The lines to find are those in the entries that hold the word "toolbar"; copy every one of them.

-- Task data follows --

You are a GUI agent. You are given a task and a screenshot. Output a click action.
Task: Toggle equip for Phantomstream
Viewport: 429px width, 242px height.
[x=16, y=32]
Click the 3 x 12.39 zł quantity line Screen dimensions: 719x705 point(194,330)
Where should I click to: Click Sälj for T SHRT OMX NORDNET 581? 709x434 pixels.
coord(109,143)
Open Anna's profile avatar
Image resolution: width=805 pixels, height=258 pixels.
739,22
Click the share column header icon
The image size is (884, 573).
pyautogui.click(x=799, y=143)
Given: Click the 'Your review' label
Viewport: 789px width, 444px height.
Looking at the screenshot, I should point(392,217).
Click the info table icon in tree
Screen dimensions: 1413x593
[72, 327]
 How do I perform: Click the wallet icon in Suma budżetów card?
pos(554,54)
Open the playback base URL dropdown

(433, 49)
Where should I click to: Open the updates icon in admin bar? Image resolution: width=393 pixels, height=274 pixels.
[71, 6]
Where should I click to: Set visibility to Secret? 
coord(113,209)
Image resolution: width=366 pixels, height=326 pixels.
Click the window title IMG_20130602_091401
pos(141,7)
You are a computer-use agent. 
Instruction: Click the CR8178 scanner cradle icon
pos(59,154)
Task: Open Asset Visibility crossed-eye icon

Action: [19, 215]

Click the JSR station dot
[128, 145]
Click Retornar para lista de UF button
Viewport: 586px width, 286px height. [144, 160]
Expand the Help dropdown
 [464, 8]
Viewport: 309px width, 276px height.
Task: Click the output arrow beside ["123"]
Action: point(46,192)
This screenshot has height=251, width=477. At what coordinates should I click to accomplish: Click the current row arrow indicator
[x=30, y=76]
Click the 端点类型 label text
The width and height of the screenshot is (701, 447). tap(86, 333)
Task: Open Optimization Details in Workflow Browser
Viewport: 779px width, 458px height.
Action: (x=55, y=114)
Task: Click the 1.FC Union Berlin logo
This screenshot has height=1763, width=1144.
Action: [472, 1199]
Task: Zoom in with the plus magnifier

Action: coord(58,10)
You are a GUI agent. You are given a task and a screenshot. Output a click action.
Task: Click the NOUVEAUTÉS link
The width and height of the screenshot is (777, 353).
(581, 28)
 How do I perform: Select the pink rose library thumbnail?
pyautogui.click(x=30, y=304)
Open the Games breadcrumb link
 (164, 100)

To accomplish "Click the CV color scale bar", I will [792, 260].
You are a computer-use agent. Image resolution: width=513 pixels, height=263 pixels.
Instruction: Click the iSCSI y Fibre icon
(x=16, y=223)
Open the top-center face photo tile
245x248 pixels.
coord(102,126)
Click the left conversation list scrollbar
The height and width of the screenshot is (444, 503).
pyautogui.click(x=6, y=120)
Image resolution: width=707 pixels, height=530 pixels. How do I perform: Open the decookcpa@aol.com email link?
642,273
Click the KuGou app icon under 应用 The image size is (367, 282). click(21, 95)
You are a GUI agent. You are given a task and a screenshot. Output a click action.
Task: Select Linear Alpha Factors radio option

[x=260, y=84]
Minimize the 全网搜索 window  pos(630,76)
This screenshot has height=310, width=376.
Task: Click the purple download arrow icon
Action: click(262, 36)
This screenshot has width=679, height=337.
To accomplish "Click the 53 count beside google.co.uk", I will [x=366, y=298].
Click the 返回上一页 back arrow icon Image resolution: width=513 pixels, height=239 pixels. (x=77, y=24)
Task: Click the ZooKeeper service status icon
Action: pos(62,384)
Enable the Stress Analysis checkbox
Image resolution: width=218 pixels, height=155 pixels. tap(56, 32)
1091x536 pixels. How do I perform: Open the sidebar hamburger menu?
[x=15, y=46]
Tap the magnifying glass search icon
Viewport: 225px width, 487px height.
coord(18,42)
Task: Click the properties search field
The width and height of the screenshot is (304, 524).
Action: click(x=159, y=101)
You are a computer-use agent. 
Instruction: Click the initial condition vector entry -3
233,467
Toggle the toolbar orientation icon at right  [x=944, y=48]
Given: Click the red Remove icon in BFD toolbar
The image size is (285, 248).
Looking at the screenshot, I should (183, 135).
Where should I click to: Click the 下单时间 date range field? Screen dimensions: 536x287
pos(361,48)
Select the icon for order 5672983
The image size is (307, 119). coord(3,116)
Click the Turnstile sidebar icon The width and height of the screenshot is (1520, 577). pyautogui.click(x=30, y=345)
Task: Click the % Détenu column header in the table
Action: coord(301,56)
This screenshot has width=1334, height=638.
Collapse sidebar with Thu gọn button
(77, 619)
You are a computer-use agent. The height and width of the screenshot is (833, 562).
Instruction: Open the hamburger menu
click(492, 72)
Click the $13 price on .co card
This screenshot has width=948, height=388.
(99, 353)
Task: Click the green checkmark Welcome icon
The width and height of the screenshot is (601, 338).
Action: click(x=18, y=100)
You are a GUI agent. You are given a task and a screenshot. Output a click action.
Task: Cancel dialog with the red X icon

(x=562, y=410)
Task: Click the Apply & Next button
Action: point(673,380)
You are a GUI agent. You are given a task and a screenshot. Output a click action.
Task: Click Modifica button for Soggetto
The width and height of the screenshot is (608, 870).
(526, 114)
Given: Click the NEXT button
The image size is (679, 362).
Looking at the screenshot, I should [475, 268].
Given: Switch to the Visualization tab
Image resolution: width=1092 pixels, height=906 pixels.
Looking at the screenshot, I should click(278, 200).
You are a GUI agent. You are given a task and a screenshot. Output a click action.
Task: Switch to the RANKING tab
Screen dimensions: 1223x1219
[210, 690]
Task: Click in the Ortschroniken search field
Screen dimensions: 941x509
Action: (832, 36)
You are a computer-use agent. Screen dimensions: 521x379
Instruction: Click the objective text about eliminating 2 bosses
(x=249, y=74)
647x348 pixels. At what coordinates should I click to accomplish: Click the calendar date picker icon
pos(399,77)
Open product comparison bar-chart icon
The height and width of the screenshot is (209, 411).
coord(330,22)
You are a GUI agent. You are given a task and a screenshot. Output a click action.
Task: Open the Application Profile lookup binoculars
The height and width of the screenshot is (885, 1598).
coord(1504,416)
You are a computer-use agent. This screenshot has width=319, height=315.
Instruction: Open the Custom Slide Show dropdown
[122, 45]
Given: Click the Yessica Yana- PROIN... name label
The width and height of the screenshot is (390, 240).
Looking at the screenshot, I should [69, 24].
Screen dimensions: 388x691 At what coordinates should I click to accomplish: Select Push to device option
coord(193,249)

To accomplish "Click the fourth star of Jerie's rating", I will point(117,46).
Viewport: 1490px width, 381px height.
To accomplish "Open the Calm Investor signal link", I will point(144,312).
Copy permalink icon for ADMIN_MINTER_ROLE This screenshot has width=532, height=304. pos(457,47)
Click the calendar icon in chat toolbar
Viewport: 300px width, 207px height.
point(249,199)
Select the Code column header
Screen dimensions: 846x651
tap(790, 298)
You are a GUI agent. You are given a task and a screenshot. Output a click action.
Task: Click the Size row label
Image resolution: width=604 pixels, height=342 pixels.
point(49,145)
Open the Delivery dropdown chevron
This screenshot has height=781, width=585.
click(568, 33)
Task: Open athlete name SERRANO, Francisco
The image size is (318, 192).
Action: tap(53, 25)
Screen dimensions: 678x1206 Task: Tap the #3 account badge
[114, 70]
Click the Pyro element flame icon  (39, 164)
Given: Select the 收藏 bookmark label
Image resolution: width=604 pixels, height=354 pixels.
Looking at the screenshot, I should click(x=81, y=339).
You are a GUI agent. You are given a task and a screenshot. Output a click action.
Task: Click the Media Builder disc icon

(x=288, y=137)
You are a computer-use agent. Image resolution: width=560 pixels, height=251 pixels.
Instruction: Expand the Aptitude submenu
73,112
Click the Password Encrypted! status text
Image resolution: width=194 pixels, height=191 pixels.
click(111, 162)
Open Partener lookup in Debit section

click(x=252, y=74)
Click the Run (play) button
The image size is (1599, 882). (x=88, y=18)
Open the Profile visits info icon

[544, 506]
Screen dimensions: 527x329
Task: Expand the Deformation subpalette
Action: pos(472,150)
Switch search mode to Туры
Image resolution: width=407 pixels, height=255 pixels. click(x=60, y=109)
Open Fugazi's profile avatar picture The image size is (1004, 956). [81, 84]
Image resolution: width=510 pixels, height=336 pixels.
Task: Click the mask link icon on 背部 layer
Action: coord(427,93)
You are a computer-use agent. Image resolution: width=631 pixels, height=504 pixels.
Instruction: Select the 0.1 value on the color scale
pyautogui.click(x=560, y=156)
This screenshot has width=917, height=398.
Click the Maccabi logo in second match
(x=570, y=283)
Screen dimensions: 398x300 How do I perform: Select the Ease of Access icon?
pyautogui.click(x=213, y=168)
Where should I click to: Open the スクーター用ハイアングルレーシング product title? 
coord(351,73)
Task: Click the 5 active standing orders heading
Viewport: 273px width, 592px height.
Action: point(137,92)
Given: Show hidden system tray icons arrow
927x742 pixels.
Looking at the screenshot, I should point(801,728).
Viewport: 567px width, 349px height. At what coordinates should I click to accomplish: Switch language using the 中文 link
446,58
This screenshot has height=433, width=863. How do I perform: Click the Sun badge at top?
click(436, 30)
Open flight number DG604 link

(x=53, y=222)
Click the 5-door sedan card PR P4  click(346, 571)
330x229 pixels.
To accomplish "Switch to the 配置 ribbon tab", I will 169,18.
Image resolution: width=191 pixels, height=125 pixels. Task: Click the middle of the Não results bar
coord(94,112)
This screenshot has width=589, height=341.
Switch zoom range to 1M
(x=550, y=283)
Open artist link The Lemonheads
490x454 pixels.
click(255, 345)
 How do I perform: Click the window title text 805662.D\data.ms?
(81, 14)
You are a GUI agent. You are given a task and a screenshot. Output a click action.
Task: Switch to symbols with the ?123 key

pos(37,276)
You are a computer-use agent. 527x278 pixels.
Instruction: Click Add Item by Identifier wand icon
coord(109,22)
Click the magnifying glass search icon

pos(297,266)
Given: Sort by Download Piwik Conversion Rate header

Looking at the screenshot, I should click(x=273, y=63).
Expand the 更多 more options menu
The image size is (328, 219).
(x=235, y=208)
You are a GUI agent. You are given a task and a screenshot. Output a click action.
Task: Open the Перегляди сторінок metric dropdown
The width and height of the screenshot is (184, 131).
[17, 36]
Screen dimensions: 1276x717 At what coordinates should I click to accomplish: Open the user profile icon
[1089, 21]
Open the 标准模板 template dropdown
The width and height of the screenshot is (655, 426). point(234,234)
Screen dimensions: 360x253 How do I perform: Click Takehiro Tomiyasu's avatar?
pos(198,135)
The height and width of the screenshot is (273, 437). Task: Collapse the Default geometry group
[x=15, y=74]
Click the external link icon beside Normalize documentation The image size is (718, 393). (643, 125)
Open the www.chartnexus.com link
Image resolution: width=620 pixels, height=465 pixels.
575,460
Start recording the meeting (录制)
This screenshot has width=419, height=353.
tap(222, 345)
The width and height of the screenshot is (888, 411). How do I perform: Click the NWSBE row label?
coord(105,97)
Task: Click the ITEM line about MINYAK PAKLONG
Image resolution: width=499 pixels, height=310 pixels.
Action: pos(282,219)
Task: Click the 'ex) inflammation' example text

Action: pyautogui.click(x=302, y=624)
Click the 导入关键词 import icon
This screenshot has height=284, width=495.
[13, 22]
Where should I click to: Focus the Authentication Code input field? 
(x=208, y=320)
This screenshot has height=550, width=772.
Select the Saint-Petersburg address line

-- Task data concluded --

Exercise response -
Toggle the toolbar orientation icon at right  [x=944, y=48]
Given: Click the red Remove icon in BFD toolbar
Click the calendar icon in chat toolbar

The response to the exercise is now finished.